>> Start Records supplied
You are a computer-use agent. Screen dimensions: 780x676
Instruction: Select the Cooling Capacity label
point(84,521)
>> End Records supplied
>> Start Records supplied
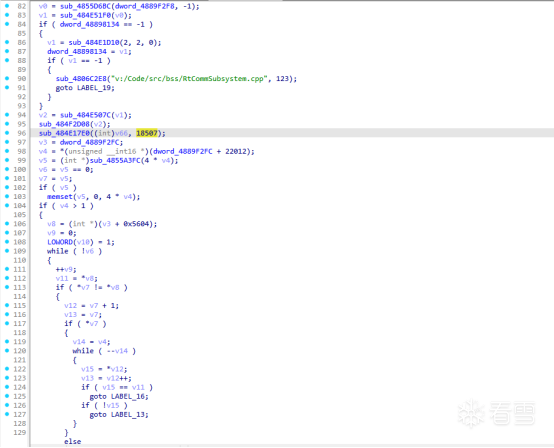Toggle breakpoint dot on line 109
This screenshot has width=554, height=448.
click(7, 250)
>> End Records supplied
*Problem details:* Render everything from the line containing "You are a computer-use" down to the line containing "point(84,521)", both included, as a Markdown table with columns Row and Line, leaving out blank lines.

*Answer to the exercise:*
| Row | Line |
|---|---|
| 1 | You are a computer-use agent. Screen dimensions: 780x676 |
| 2 | Instruction: Select the Cooling Capacity label |
| 3 | point(84,521) |